By way of critique, I will conclude this review by identifying a distinctively Christian concern that demands attention. Throughout the book, Worden is sensitive to spiritual and religious dimensions in the grieving and mourning process. Specifically, in task 3 of the mourning process, he addresses meaning-making—identifying (or attributing) meaning to a loss—and adjusting spiritually or religiously to a loss. On the one hand, Worden recognizes that religious commitments help many clients find (or see) meaning in a loss; and thus Worden understands that an individual’s religious framework shapes his or her interpretation of a loss-experience.

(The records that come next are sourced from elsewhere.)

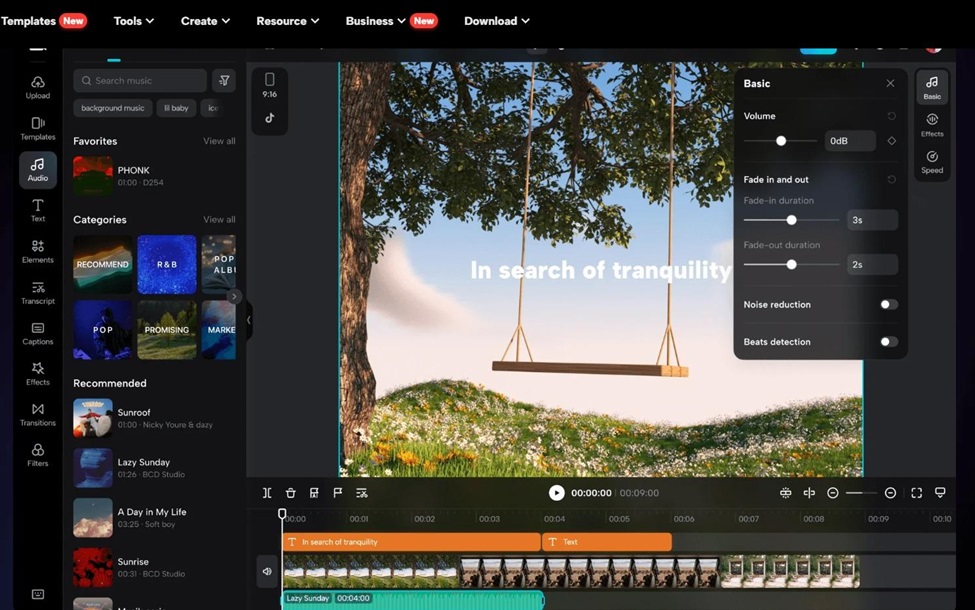
Task: Enable Beats detection
Action: (888, 341)
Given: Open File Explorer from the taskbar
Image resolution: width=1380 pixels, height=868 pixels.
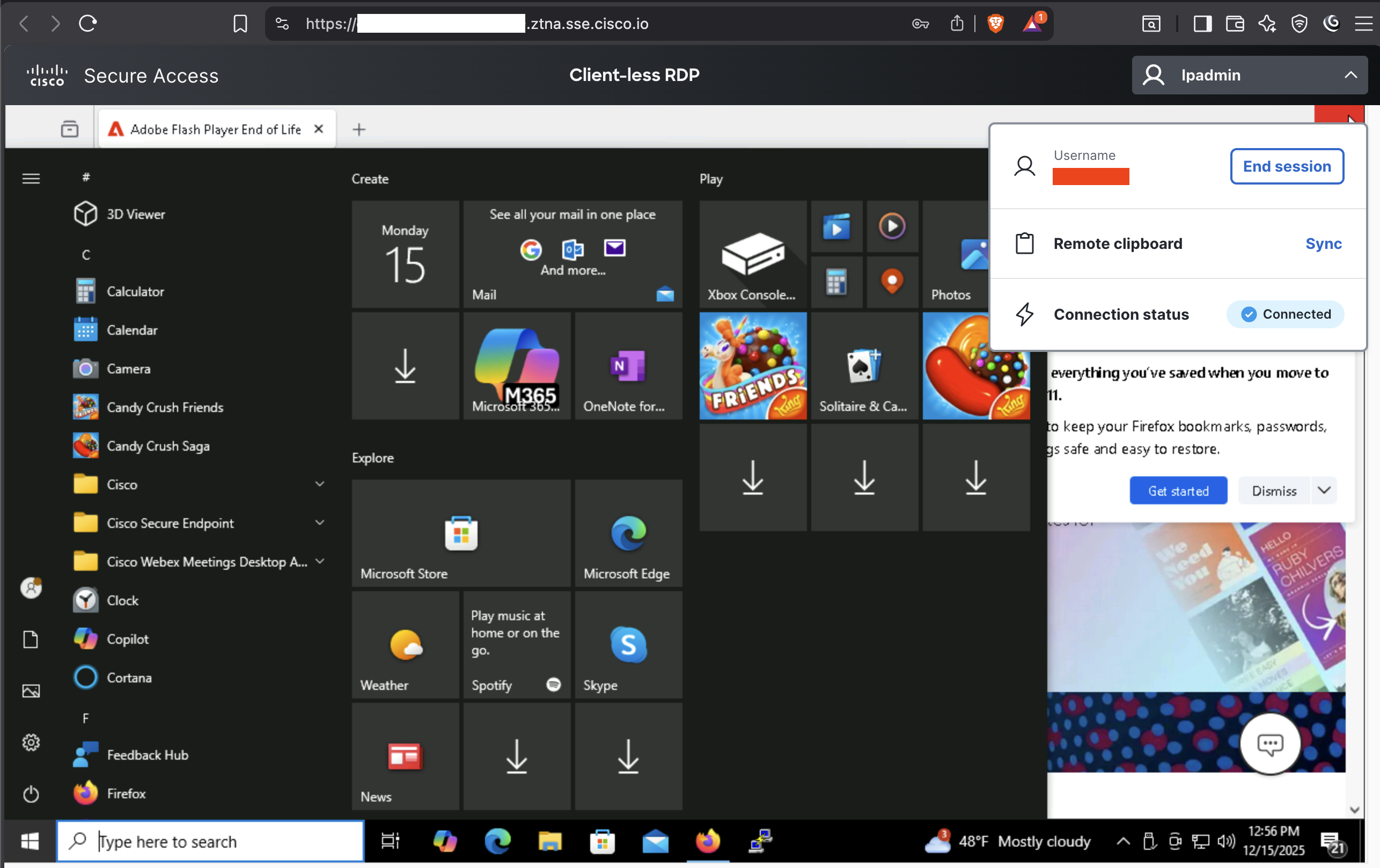Looking at the screenshot, I should [550, 841].
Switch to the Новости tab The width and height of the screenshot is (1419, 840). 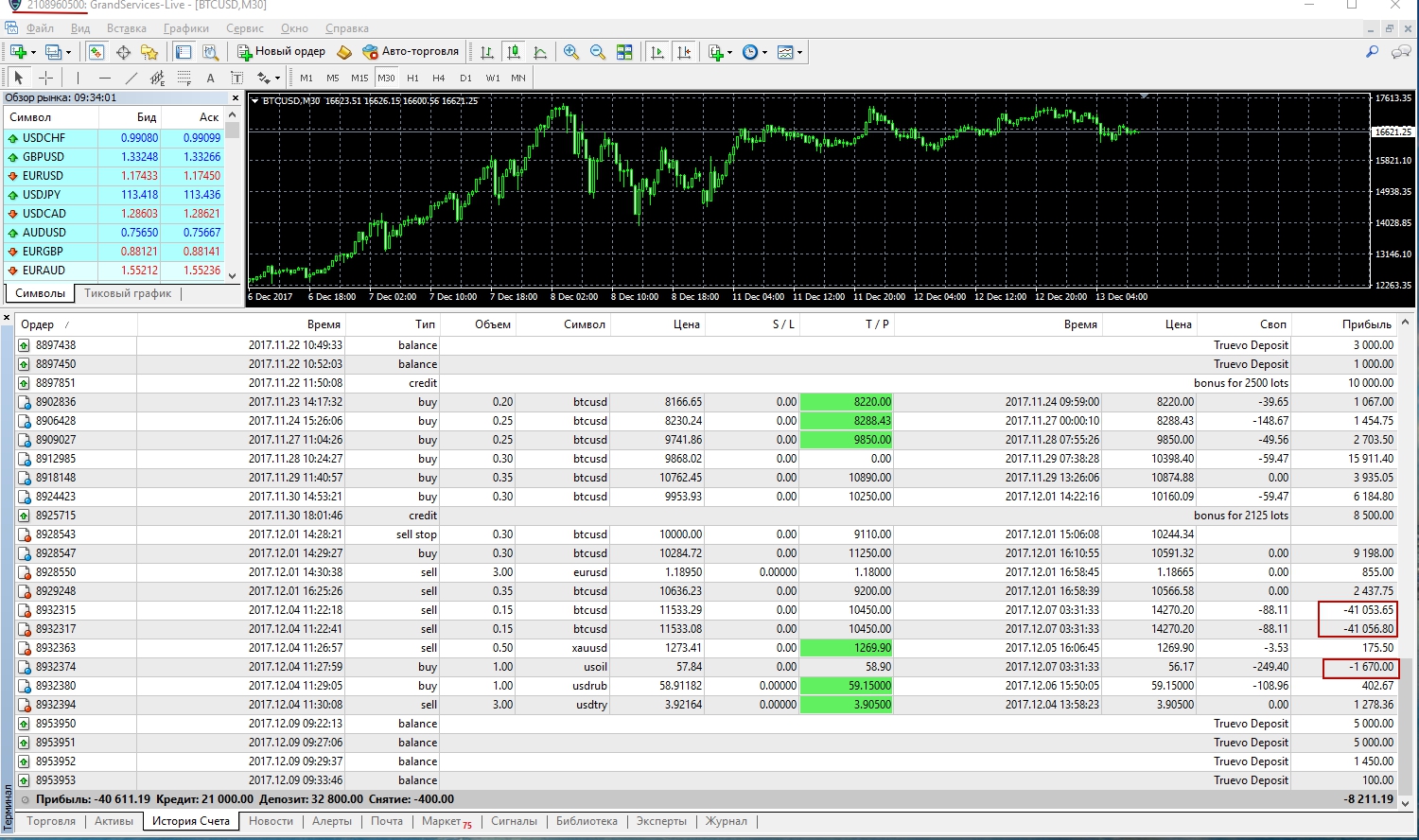pos(271,821)
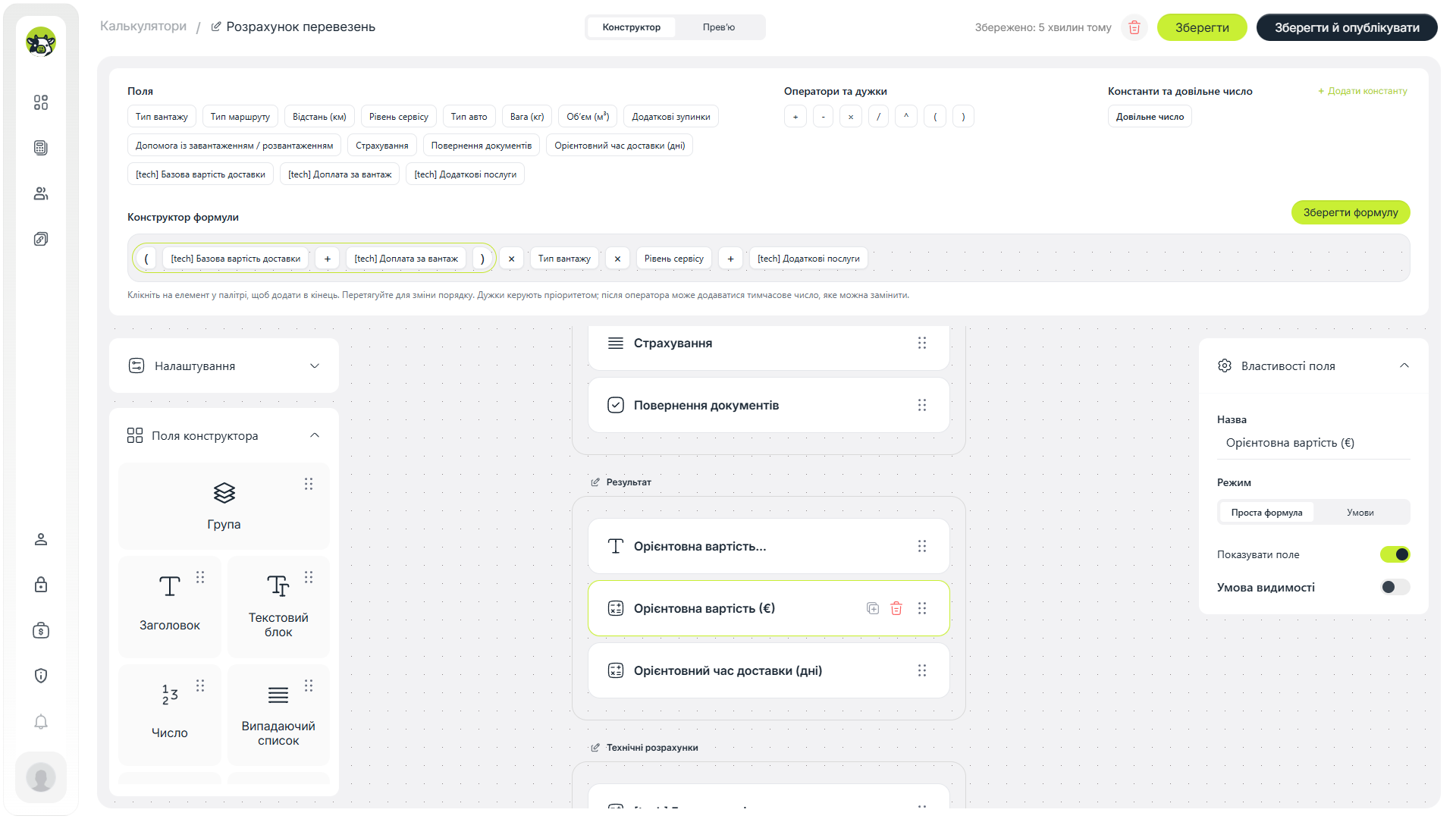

However, his view of spiritual adjustment in task 3 of the mourning process seems to involve, on the other hand, the idea that the mourner’s experience shapes his or her religious worldview.[12] My concern is, as evangelicals who do not have the “convenience” of fickly adjusting our Biblical commitments when faced with a loss, how will we handle the potentially religiously disconcerting nature of some losses? To provide an example, for evangelicals committed to the doctrine of hell, what will healthy and Biblical grief (or grief counseling) for the loss someone who is unsaved look like? This matter is clearly beyond Worden’s interests; but it ought not be beyond the concern of committed, pastorally-minded Christians living in this death-ridden world.
Notes:
[1] J. William Worden, Grief Counseling and Grief Therapy: A Handbook for the Mental Health Practitioner, 4 edition. (New York, NY: Springer Publishing Company, 2009), 17.
[2] Ibid., 13; see also 13-16.
[3] Ibid., see 17–31.
[4] Ibid., 31.
[5] Ibid., 134.
[6] Ibid., 37-39.
[7] Ibid., 39–53.
[8] Ibid., 8.
[9] Ibid., 57–75.
[10] Ibid., 127–133.
[11] Ibid., 83.
[12] For example, Worden states, “Death can shake the foundations of one’s assumptive world. Loss through death can challenge one’s fundamental life values and philosophical beliefs–beliefs that are influenced by . . . religion. . . . (Grief Counseling and Grief Therapy, 48-49).
Good review. I read this book a couple of years ago to help prepare for a grief support group I was starting at the time. I found it very helpful at the time. I did however find a couple of other resources much more helpful, but I don’t think the group would have been what it was it I hadn’t started off with this book as a base. Thank you for the review.